All of which isn’t to say that well-boiled cabbage smells good: it generally does not, as its various sulphuric compounds remind our noses of rot. It takes time for these compounds to be released, which is why cooking cabbage quickly doesn’t cause the same problem. Cooking it in oil- frying it or roasting it- also helps, as it keeps the compounds in until they can be denatured by the heat. Cabbage is, really, easy, and versatile: certainly it is easier and more versatile than my beloved kale, than a lot of vegetables we rank so highly. If you don’t like cabbage, that’s completely reasonable and fine and you can email us to add it to your opt-out list. But if you just haven’t given it much thought, if you let the memories (your own memories, or some of those memories belonging to other people that wind up floating through all our minds) of school-dinner cabbage put you off, I urge you to reconsider.

In Tender, Nigel Slater describes cabbages as “beautiful as any rose, as complex and mysterious as any peony”, and sings the praise in particular of cabbage briefly boiled in lots of rapidly boiling salted water: “the colours clear and bright, the leaves singing with life”. This poetic praise reframes tender leaves of fresh cabbage as a delight, a beauty we can all partake in. Cabbages are in season in one form or another most of the year round, and while once the spring greens are gone we will move onto other brassicas for a while (and will enjoy that thoroughly), the dependability of the cabbage means: it will be back. Don’t dread it; look forward to it if you can.

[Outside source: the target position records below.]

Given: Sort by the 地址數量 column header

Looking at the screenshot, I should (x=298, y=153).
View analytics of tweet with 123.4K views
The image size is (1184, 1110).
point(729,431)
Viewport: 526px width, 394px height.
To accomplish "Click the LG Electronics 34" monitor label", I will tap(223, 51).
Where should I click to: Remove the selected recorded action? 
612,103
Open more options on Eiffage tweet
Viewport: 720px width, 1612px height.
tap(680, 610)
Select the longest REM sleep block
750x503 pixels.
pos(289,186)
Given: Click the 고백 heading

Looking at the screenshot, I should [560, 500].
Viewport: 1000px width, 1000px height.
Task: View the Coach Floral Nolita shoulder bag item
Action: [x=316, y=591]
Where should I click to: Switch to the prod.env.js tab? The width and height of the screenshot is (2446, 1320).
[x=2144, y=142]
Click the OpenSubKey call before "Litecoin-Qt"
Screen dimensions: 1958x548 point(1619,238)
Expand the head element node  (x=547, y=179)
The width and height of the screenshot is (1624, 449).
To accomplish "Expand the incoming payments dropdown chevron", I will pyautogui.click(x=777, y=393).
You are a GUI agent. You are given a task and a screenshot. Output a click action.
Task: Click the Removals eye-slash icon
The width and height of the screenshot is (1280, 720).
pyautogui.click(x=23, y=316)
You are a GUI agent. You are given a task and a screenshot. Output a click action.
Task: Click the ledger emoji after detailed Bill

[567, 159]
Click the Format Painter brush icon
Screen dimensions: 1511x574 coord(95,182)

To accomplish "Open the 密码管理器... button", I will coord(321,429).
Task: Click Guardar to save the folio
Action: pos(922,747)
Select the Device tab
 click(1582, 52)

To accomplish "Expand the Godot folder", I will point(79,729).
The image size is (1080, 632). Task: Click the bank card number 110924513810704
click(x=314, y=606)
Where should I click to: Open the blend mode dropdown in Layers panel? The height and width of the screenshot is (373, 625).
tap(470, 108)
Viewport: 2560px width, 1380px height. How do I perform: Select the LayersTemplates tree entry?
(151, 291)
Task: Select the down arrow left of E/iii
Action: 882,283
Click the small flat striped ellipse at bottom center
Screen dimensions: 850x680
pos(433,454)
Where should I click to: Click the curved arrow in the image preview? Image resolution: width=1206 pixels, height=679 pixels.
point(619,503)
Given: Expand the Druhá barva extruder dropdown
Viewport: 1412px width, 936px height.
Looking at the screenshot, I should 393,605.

Here are some recipes to help:

  • Okonomiyaki are Japanese cabbage pancakes. You don’t need any specialist ingredients (although you can use some if you like) and can adapt it endlessly. In fact, the word Okomiyaki more or less means “cooked as you like it”, so it’s in the spirit of the thing to follow your whims. It’s a great way to make dinner from not much more than a head of cabbage.
  • Cabbage rolls is a dish traditional in Ukraine and Poland, in which leaves of cabbage are rolled around a filling of rice and mince, then the whole are cooked in a tomato sauce. From River Cottage, a vegetarian version.
  • In this dish, mustard seeds and turmeric bring out the sweetness of cabbage
  • Creamy cabbage with ginger, utterly delicious and rich.
  • Roast chicken with schmaltzy cabbage, for cabbage so caramelised and flavourful you’ll want some crusty bread to mop it up with.